RPM-1 ( R egulator of P re-synaptic M orphology) is a large, evolutionarily conserved protein that functions in the organization/generation of pre-synaptic termini in C. elegans . In a typical presynaptic terminal, synaptic vesicles are clustered orderly surrounding the electron-dense active zone. Loss of function mutations in
rpm-1 cause alterations in the size and overall arrangement of presynaptic termini (Zhen et al., 2000). RPM-1 is localized to a region called the 'periactive zone', referring to a subsynaptic domain that is adjacent to synaptic vesicle clusters and the active zone. RPM-1 has several conserved functional modules including a GEF and a Ring-finger ubiquitin E3 ligase domain. To elucidate the molecular mechanism of RPM-1's action, we have carried out genetic, biochemical, and cell biological experiments. Thus far, our analysis has revealed a role for RPM-1 as an E3 ubiquitin ligase in the regulation of a novel MAP Kinase signaling cascade. We performed a suppressor screen for
rpm-1. Analysis of a set of suppressor mutations led to the identification of three genes,
dlk-1,
mkk-4, and
pmk-3 (Nakata, et. al. , 2003 International Worm Meeting).

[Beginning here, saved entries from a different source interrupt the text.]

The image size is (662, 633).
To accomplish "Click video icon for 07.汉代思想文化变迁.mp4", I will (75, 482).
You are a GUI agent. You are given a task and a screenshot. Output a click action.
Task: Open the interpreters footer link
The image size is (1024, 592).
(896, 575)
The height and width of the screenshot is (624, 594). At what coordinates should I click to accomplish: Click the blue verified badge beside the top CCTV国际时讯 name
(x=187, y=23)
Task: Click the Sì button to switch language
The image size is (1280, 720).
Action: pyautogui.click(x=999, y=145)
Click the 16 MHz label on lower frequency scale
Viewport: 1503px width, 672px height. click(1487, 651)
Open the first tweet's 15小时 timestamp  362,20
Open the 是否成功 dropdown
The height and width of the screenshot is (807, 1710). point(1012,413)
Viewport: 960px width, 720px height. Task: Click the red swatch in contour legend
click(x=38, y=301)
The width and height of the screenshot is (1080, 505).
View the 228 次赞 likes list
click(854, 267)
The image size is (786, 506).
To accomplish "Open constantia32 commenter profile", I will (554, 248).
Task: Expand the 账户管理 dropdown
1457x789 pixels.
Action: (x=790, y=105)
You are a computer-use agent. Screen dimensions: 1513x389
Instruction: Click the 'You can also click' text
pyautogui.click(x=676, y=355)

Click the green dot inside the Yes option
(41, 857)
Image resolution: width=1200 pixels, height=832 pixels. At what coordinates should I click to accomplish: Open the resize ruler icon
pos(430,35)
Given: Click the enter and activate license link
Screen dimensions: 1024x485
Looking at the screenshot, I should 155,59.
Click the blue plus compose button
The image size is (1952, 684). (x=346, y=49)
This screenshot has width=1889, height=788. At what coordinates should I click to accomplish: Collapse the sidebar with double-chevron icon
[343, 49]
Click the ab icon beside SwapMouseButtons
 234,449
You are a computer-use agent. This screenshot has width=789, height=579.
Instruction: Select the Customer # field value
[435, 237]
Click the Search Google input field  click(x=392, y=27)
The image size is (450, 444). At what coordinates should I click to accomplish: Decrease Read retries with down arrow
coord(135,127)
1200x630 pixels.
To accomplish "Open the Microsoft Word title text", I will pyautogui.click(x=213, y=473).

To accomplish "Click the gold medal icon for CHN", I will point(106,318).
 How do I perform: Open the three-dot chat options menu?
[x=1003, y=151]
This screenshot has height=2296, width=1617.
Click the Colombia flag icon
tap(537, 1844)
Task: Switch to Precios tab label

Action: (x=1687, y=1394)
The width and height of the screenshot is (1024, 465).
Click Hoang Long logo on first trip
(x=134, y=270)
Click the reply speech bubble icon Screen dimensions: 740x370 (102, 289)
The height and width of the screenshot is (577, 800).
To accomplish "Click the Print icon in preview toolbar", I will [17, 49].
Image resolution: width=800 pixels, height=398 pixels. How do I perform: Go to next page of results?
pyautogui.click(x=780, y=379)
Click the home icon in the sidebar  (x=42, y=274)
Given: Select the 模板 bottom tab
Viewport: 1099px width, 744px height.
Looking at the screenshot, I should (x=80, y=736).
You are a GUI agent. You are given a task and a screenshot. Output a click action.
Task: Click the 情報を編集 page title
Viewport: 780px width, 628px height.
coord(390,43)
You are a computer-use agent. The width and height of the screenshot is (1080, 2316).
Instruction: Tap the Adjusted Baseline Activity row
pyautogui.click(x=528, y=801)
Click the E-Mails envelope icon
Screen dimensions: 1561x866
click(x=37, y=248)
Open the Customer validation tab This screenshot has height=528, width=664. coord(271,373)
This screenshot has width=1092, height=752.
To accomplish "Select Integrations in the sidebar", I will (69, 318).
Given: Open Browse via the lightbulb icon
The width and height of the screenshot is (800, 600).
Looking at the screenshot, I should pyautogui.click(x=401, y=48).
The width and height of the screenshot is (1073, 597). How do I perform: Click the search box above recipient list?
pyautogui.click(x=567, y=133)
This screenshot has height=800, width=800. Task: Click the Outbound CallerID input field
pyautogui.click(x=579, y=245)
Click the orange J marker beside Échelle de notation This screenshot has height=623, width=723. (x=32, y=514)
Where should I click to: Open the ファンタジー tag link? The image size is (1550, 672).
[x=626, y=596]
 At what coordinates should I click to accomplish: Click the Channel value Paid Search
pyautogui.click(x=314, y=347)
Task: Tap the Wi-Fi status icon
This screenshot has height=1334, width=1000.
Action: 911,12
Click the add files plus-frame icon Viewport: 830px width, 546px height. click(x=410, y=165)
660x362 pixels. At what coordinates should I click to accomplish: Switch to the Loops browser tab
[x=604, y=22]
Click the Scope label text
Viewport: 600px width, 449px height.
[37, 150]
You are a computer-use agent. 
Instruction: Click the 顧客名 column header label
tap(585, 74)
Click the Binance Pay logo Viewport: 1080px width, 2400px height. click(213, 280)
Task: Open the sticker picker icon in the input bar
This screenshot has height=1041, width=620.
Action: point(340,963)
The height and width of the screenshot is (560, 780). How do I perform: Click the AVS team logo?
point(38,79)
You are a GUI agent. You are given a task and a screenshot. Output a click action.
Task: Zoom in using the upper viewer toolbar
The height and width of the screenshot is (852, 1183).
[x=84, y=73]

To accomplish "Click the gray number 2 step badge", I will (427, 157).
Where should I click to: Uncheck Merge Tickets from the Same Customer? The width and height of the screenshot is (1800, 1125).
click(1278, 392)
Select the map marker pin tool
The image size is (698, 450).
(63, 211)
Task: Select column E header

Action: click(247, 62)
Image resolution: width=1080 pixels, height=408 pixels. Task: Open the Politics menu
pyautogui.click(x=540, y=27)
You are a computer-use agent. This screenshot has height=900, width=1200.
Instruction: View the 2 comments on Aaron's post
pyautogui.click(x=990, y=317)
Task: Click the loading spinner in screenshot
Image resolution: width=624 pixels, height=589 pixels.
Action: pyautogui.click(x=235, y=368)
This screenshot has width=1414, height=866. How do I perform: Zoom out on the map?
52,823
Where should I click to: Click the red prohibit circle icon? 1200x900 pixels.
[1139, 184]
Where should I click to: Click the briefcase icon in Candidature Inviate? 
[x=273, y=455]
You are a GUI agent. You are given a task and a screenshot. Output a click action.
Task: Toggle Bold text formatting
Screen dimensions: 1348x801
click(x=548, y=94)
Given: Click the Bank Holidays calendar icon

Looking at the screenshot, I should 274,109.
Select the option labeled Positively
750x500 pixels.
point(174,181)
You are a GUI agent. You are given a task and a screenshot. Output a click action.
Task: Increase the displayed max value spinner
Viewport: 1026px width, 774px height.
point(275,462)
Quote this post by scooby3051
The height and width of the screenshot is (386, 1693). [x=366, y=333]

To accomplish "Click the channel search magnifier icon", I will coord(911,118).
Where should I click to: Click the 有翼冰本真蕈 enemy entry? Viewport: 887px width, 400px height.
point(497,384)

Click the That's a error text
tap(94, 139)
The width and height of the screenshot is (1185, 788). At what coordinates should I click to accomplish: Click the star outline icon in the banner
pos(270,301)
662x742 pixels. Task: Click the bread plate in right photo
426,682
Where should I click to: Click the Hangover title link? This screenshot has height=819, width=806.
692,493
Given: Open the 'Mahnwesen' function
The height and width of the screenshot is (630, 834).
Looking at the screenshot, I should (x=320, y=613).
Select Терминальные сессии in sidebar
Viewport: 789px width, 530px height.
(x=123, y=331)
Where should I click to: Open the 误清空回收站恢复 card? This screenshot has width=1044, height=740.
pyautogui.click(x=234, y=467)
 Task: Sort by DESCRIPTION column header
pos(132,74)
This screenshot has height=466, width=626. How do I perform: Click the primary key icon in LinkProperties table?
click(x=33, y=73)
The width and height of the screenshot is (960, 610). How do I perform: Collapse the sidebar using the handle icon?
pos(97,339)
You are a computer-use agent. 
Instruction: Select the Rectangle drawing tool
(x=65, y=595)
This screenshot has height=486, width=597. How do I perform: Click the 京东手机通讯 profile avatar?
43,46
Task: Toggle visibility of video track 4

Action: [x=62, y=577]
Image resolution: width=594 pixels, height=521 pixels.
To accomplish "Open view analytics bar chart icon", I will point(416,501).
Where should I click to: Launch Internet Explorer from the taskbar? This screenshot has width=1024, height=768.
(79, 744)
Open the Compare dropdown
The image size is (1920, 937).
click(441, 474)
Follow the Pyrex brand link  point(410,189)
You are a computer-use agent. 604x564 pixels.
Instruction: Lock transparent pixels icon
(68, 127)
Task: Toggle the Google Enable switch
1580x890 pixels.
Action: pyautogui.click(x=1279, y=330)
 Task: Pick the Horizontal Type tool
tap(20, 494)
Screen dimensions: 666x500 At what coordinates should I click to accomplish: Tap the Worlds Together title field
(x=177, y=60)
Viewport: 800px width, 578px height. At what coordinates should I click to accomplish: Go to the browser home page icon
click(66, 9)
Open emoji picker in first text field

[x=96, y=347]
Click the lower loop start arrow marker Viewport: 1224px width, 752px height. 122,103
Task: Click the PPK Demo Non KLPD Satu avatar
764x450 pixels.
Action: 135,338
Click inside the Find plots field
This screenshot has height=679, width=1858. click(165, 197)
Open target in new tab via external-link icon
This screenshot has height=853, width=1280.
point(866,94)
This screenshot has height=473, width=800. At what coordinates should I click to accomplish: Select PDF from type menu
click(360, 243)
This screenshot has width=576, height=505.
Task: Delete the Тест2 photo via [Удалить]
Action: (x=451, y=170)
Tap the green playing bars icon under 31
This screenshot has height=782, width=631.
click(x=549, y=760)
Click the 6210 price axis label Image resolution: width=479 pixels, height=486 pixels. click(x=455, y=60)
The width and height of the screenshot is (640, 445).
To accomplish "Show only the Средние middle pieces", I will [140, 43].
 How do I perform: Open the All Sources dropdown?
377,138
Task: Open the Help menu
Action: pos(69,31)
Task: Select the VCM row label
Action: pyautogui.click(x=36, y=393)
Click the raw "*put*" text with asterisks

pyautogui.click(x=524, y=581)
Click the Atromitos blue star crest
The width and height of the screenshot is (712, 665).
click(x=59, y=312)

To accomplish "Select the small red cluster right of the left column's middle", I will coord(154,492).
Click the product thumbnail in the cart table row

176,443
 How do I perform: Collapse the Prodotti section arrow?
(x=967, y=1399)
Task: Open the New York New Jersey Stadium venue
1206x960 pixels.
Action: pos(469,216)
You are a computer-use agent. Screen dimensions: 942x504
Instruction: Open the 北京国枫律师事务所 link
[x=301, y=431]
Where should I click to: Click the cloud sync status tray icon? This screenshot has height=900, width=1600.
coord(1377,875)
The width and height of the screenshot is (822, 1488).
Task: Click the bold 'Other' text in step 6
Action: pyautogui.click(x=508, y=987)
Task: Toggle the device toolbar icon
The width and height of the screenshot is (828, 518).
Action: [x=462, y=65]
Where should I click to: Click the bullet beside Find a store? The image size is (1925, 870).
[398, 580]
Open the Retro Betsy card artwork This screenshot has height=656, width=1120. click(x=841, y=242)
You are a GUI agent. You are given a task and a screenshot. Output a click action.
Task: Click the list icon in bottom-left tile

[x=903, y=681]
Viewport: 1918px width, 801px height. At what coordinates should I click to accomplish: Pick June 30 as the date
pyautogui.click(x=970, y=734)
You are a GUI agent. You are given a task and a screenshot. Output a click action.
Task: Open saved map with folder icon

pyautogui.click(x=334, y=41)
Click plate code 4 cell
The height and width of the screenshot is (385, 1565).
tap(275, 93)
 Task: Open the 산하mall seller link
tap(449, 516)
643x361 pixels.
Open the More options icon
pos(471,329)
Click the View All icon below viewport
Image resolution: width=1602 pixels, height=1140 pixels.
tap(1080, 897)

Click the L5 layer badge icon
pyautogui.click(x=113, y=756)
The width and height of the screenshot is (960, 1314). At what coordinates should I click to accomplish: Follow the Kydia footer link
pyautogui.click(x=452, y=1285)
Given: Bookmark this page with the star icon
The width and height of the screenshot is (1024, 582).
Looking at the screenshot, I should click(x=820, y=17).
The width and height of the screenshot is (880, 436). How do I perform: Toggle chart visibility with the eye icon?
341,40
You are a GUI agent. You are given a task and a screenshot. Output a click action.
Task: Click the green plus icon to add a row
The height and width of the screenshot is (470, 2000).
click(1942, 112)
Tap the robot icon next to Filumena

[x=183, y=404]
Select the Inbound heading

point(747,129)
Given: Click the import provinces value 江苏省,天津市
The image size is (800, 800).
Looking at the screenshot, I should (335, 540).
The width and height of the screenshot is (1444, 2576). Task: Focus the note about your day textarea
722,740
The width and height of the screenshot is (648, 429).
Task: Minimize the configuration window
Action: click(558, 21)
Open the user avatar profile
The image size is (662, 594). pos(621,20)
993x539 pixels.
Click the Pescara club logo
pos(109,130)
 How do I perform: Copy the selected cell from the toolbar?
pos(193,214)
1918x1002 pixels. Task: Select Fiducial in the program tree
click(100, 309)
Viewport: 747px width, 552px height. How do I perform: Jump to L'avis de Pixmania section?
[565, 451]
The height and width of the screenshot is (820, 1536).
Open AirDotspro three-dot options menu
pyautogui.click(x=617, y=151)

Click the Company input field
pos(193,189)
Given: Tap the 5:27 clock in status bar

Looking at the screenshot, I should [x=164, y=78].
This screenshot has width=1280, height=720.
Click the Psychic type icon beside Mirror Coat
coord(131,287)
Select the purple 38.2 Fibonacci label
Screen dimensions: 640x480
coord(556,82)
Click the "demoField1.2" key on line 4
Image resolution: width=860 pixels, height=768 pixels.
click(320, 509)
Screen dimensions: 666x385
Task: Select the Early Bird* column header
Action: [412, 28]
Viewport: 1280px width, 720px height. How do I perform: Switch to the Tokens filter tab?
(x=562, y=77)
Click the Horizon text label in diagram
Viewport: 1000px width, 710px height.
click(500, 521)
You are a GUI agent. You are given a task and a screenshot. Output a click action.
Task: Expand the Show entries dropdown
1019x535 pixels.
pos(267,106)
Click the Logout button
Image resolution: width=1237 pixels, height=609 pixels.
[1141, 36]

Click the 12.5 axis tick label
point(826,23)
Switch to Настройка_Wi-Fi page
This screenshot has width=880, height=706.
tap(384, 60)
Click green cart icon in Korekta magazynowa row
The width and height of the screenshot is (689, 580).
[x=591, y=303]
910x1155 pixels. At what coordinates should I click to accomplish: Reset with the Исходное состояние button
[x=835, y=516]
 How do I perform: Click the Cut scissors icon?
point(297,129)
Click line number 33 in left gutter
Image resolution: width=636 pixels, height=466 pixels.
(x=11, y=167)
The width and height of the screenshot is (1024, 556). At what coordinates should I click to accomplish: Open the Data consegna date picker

DLK-1 is the C. elegans ortholog of the Dual-Leucine zipper bearing kinase, a member of the mixed lineage group of mitogen activated protein (MAP) kinase kinase kinases. MKK-4 is a member of the MKK4 family of MAP kinase kinases. PMK-3 is one of the three
p38-like MAP kinases in C. elegans . Genetic analysis supports that these kinases act in a linear pathway with
dlk-1 upstream of
mkk-4 , and
mkk-4 acting upstream of
pmk-3. Loss of function in any kinase gene suppresses loss of function in
rpm-1. In contrast, over-expression or constitutive activation of the MAP kinase cascade phenocopies the effect of loss of
rpm-1 function. The function of this MAP kinase cascade is required in presynaptic neurons. Moreover, functional DLK-1::GFP is localized to synapses, and is more abundant in
rpm-1 mutants than in wild type animals. These in vivo studies support a conclusion that RPM-1 acts as a negative regulator of the
dlk-1/mkk-4/pmk-3 pathway. One possible mechanism by which this may occur is through the E3 ligase activity of RPM-1. We tested this by co-expressing the ring finger domain of RPM-1 with DLK-1 in HEK293T cells, and observed that the ring finger of RPM-1 was capable of enhancing ubiquitination of DLK-1. Based on our findings, we propose that the negative regulation of the MAP kinase pathway by RPM-1 at the periactive zone may create a subsynaptic 'boundary', which facilitates the formation and stabilization of pre-synaptic architecture. To further test this hypothesis and to gain a deep understanding of 'periactive zone' signaling mechanism in synapse formation and function, we are continuing to isolate and characterize
rpm-1 suppressor mutations, in combination with candidate gene approaches. In addition, we are addressing how the synaptic localization of RPM-1 is regulated by immunocytochemical studies in mutants that exhibit altered synaptic architecture. We have also undertaken a structure/function analysis of RPM-1, and have identified a region of RPM-1 that appears to be important for its synaptic localization. Such information will be used to identify additional proteins associated with RPM-1, thereby further dissecting the signaling pathways by which RPM-1 regulates synapse development.